Learning from mussels to stretch with strength

Elastomers constitute a wide range of polymer-based materials from tire rubber and wet suit Neoprene to Lycra clothing and Silicone — that are valued for their ability to flex and stretch without breaking and return to their original form.

One challenge with such materials is that making them stronger usually involves the trade-off of making them more brittle. That’s because structurally, elastomers are rather shapeless networks of polymer strands (often compared to a bundle of disorganized spaghetti noodles) held together by a few chemical cross-links. Strengthening a polymer requires increasing the density of cross-links between the strands by creating more such links. That causes the elastomer’s strands to resist stretching away from each other, giving the material a more organized structure, but also making it stiffer and more prone to failure.
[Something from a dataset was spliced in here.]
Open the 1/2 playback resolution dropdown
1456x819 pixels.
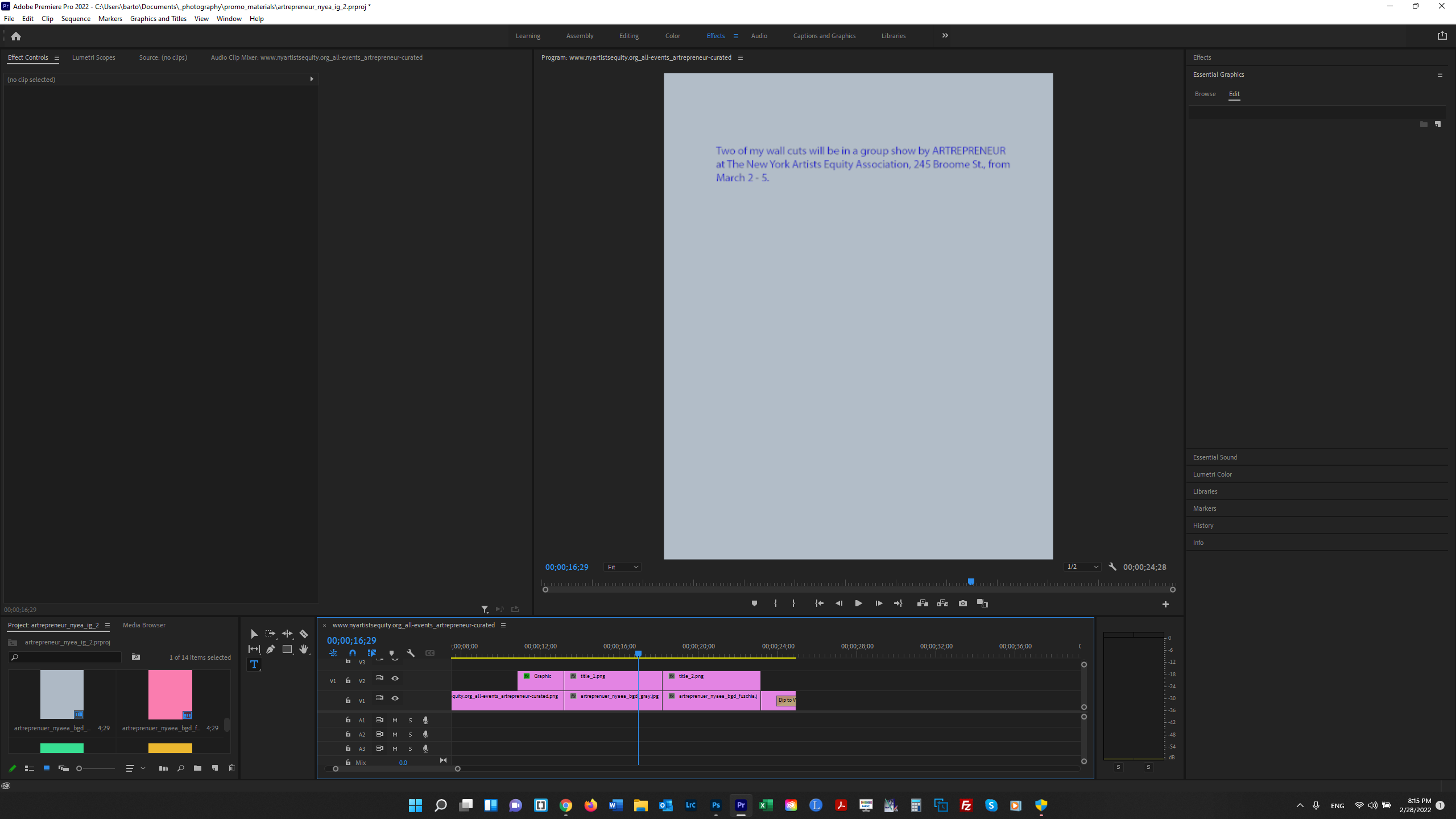1082,566
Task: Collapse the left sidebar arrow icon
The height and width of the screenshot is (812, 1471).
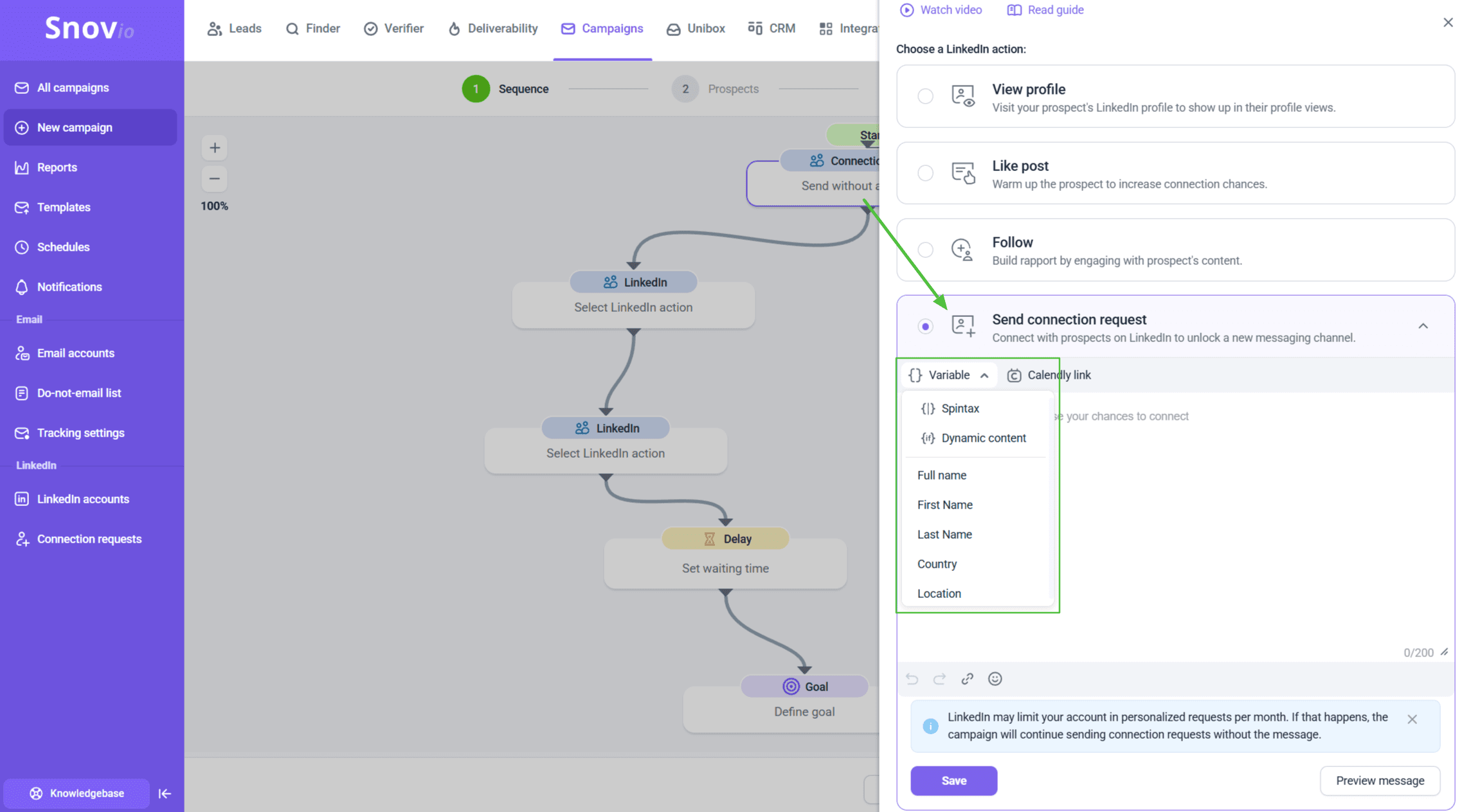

Inspired by the tough, flexible polymeric byssal threads that marine mussels use to secure themselves to surfaces in the rugged intertidal zone, we developed a method for overcoming the inherent trade-off between strength and flexibility in elastomeric polymers. An article describing the research, titled “Toughening elastomers using mussel-inspired iron-catechol complexes,” lead-authored by postdoctoral researcher Emmanouela Filippidi and PhD student Thomas R. Cristiani, appears in the October 27th issue of the journal Science.